# Article
Many pastors use their phones, laptops, tablets, and anything else that could connect online for streaming services. This new online initiative launched churches into hundreds or thousands of homes they have never been able to reach before. They were and are sharing the gospel beyond the walls of the church in ways never seen in human history. After the initial launch of online services, we now look at ways to expand this reach consistently, with excellence, and raise up volunteers to assist in this effort.

You opened an online campus

You didn’t even know it! Pastor, the strategy of opening a second campus may have only seemed possible for some churches in larger cities. However, your online services are an online community. That community is now a second campus! Being strategic to call your online service an online campus does a few vital things for your church:

  • It gives clarity to your congregation of the goal to stream your services; reaching new people to connect them to your in-person community.
  • It allows you to categorize – not only for equipment needs – but volunteers, ministry budget, and benevolent needs.
  • It enables your church to see your online numbers as real people, not statistics.

# Recorded data
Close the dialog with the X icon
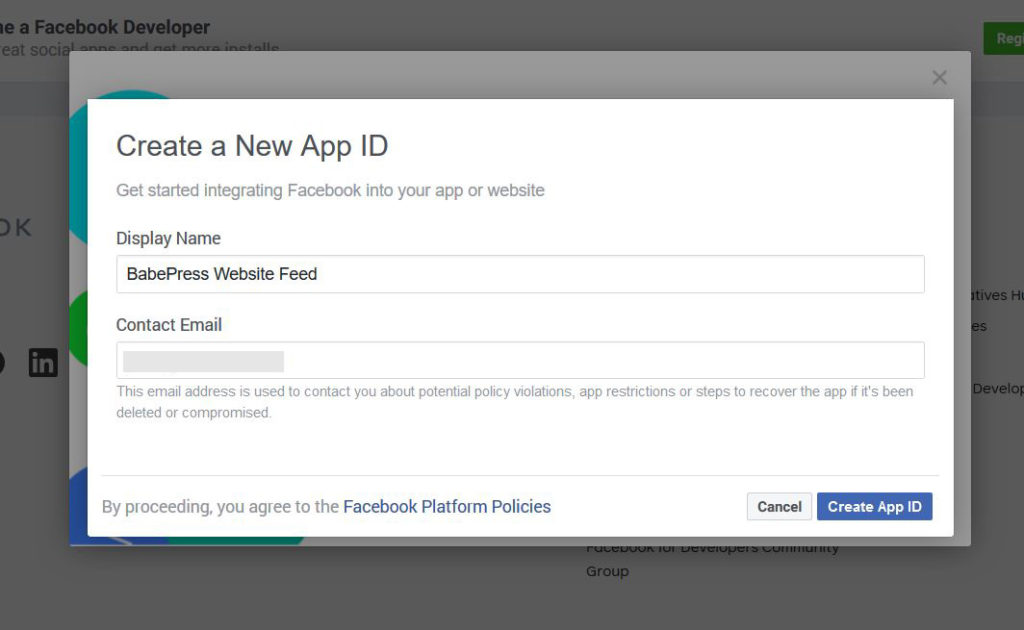The height and width of the screenshot is (630, 1024). (x=939, y=77)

# Your instructions
In two sentences, summarize the article above about church online services.

# Task output
Pastors have used phones, laptops, tablets, and other devices to stream services, reaching hundreds or thousands of homes that churches could never reach before, and the next step is to expand that reach consistently, with excellence, and with the help of volunteers. Because online services form a community that amounts to a second campus, calling them an online campus clarifies the goal of connecting new people to the in-person community, helps the church categorize equipment, volunteer, budget, and benevolent needs, and lets it see online numbers as real people rather than statistics.